Все таращили глаза, притворяясь, что смотрят на картину, показывали друг другу, кивали, узнавали, а взаправду видели одну голую стену и в глубине души были этим обстоятельством весьма смущены.
Внезапно шут, зазвенев бубенчиками, подпрыгнул на три фута от полу.
— Пусть меня ославят мужичонкой, мужиком, мужланом, мужичищей, а я в трубы затрублю и в фанфары загремлю, что вижу перед собой голую стену, белую стену, голую стену! Клянусь богом и всеми святыми! — воскликнул он.
— Когда в разговор встревают дураки, умным людям пора уходить, — изрек Уленшпигель.
Он уже выехал за ворота замка, как вдруг его остановил сам ландграф.
— Дурак ты, дурак! — сказал он. — Ходишь ты по белу свету, славишь все доброе и прекрасное, а над глупостью хохочешь до упаду. Как же ты перед такими высокопоставленными дамами и еще более высокопоставленными и важными господами посмел шутить мужицкие шутки над дворянской геральдической спесью? Ой, смотри, вздернут тебя когда-нибудь за твои вольные речи!
— Ежели веревка будет золотая, она при виде меня порвется от страха, — возразил Уленшпигель.
— На, держи, вот тебе кончик этой веревки, — сказал ландграф и дал ему пятнадцать флоринов.
— Очень вам благодарен, ваша светлость, — сказал Уленшпигель, — теперь каждый придорожный трактир получит от меня по золотой ниточке, и все мерзавцы-трактирщики превратятся в крезов.
Тут он заломил набекрень свою шляпу с развевающимся пером и припустил осла во весь дух.

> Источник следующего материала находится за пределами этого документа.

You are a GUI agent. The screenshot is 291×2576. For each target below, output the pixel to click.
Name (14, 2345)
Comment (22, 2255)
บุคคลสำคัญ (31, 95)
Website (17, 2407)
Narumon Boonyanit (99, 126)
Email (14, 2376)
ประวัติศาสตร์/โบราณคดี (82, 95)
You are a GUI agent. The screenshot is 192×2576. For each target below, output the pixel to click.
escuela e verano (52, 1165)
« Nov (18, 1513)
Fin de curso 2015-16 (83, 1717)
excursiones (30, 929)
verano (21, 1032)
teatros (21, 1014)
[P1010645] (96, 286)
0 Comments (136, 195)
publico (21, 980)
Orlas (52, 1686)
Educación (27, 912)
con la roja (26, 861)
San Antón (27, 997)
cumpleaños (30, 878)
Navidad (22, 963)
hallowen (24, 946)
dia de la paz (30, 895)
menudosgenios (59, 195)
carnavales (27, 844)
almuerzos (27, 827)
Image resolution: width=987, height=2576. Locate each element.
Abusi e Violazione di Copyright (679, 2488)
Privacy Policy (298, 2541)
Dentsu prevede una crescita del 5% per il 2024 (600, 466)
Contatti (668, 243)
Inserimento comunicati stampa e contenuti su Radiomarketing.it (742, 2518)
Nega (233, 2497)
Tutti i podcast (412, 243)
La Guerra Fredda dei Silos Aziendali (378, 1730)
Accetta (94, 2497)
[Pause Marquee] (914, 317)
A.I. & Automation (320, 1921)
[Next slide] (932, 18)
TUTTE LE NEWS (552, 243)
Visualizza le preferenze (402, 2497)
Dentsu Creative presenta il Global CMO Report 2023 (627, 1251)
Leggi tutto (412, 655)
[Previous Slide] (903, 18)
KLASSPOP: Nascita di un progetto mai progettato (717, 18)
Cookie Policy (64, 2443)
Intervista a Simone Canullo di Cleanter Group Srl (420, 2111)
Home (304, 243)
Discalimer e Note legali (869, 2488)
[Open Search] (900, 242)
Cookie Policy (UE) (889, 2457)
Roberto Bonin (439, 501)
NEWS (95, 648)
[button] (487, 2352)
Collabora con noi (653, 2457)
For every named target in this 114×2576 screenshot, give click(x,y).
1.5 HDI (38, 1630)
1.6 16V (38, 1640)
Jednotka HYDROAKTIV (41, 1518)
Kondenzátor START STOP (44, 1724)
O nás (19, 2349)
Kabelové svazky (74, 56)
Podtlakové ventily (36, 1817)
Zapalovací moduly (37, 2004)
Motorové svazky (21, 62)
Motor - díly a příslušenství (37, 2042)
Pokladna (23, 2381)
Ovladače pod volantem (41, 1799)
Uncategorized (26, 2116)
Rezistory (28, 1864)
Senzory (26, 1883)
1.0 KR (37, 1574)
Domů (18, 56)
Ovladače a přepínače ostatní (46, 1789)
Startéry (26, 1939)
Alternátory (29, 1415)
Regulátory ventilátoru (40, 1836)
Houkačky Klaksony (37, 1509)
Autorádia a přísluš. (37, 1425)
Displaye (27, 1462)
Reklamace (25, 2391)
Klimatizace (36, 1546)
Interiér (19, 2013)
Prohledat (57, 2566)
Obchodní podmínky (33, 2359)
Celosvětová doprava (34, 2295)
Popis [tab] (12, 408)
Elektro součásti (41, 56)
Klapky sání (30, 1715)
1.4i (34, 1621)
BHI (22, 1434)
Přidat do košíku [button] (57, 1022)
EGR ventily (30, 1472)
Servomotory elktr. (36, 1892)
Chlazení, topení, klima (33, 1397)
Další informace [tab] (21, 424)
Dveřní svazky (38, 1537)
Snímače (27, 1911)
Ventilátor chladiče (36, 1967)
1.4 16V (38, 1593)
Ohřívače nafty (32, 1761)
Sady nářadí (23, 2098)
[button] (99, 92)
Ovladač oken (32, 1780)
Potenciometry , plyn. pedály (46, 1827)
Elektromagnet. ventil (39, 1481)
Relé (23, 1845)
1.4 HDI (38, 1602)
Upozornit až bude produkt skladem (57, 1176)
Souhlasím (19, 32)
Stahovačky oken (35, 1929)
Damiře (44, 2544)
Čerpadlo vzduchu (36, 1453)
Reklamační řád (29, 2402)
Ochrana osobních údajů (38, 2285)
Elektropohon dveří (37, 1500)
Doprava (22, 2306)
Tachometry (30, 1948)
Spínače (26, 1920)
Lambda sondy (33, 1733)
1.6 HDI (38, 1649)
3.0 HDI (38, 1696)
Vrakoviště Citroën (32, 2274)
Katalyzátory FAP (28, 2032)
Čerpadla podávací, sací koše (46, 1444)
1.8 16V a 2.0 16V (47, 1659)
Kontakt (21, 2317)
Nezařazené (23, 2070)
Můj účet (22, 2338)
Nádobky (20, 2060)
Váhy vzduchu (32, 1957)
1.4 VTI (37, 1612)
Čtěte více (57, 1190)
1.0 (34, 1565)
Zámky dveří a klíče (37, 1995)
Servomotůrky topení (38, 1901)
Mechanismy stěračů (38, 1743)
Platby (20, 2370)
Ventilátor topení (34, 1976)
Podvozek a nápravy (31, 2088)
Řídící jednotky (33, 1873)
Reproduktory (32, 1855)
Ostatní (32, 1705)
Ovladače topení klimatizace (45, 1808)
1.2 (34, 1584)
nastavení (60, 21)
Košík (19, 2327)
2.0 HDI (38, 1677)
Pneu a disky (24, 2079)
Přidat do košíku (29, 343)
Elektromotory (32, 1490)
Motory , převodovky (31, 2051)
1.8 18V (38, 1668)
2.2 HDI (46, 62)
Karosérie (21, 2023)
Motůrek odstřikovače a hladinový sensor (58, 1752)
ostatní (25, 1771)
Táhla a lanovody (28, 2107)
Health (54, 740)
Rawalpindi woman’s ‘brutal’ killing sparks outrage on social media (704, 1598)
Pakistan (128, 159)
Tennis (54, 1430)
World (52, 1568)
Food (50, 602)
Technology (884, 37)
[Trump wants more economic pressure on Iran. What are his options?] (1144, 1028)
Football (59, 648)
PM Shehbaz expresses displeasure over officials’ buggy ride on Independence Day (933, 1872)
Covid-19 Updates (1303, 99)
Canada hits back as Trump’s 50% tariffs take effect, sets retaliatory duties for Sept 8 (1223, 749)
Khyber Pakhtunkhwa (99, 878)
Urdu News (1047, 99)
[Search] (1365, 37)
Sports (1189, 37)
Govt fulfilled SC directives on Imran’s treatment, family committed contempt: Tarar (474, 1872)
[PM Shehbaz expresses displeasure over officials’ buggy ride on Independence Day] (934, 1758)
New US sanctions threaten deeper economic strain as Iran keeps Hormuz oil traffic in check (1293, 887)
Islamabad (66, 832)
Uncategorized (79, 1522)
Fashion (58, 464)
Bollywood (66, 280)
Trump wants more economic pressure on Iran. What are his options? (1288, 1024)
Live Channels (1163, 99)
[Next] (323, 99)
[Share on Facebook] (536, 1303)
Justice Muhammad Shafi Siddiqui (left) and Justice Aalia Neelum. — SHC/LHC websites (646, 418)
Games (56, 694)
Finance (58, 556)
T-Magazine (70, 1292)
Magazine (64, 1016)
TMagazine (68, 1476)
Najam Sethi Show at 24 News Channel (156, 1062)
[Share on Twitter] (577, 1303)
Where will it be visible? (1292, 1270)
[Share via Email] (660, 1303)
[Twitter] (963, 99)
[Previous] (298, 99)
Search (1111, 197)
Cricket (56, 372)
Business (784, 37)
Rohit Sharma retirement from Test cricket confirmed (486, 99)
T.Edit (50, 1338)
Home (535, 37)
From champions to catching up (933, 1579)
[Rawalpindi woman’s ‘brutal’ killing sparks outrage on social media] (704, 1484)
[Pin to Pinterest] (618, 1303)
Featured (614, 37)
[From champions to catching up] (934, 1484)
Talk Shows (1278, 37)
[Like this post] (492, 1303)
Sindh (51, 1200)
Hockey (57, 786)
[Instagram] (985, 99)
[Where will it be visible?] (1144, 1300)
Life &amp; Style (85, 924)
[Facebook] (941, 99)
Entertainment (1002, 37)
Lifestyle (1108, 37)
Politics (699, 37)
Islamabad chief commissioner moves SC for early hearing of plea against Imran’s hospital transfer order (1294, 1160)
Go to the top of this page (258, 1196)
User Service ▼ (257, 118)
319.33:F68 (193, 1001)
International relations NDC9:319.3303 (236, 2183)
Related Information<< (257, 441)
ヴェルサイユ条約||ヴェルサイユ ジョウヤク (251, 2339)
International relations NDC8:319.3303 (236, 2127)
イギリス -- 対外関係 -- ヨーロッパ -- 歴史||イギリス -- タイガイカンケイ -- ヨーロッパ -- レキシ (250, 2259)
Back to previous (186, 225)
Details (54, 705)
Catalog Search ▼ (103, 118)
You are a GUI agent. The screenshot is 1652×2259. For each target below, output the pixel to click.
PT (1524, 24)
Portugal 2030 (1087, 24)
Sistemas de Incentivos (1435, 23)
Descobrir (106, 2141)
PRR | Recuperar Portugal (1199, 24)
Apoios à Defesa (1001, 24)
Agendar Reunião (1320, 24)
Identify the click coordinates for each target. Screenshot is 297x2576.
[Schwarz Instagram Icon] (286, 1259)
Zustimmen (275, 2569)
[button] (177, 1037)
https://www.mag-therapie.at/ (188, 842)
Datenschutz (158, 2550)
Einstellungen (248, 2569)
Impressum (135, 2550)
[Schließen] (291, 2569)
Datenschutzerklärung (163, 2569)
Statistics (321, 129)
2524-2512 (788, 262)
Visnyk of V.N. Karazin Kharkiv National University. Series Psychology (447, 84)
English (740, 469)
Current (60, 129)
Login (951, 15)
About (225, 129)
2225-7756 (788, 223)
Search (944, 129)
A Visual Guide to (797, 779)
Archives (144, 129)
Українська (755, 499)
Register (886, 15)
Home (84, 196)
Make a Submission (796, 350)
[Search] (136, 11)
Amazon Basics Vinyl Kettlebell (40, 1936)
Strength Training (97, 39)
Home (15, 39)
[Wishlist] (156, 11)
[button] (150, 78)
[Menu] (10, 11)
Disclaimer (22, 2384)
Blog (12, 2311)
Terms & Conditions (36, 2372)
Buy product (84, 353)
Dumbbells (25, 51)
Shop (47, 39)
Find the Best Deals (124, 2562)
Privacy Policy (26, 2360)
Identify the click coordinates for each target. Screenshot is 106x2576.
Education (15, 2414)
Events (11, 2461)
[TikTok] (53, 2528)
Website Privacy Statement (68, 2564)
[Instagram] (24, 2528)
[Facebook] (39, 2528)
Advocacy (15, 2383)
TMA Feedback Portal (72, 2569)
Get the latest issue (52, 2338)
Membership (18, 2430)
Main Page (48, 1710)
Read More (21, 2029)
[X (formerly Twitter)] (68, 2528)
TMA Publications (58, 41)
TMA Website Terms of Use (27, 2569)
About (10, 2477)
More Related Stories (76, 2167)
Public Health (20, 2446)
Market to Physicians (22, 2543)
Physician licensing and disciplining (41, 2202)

Листья на деревьях желтели, выл осенний ветер. Катлина в иные дни часа на три приходила в разум. И тогда Клаас говорил, что это по великому милосердию своему на нее снизошел дух святой. В такие минуты она волшебной силой слов и движений наделяла Неле даром ясновидения, и мысленному взору Неле открывалось все, что происходило на сто миль в окружности — на площадях, на улицах и в домах.
И вот однажды Катлина, находясь в совершенном уме, сидела с Клаасом, Сооткин и Неле, ела oliekoek'и и запивала dobbelkuyt'ом.
Клаас сказал:
— Сегодня его святейшее величество император Карл Пятый отрекается от престола. Неле, деточка, ты не можешь сказать, что сейчас творится в Брюсселе?
— Скажу, если Катлина захочет, — отвечала Неле.
Катлина велела девушке сесть на скамью и, творя заклинания и ворожа, погрузила Неле в сон.
— Войди в маленький домик в парке — здесь любит бывать император Карл Пятый, — сказала она.
— Я в маленькой комнатке, — тихим и как бы сдавленным голосом заговорила Неле, — стены ее выкрашены зеленой масляной краской. Здесь находится человек лет пятидесяти четырех, лысый, седой, с русой бородкой, с выдающейся нижней челюстью, с недобрым взглядом серых глаз, полных лукавства, жестокости и напускного добродушия. Этого человека именуют «его святейшим величеством». Он простужен и сильно кашляет. Перед ним стоит молодой человек, большеголовый, уродливый, как обезьяна. Я видела его в Антверпене — это король Филипп. Его святейшее величество распекает сына за то, что тот ночевал не дома. Наверно, добавляет его величество, спал в каком-нибудь вертепе с непотребной девкой. Его величество говорит сыну, что от него разит кабаком, что он выбирает себе развлечения, роняющие королевское достоинство, что к его услугам влюбленные знатные дамы с лилейными ручками, отличающиеся изяществом форм, освежающие свое атласное тело в ароматных ваннах, — неужели они хуже какой-нибудь грязной свиньи, еще не успевшей отмыть следы объятий пьяного солдафона? Его величество внушает сыну, что перед ним не устоит ни одна девица, ни одна замужняя женщина, ни одна вдова, ни одна из тех благородных и прекрасных дам, что освещают ложе страсти надушенными светильниками, а не вонючими сальными свечками.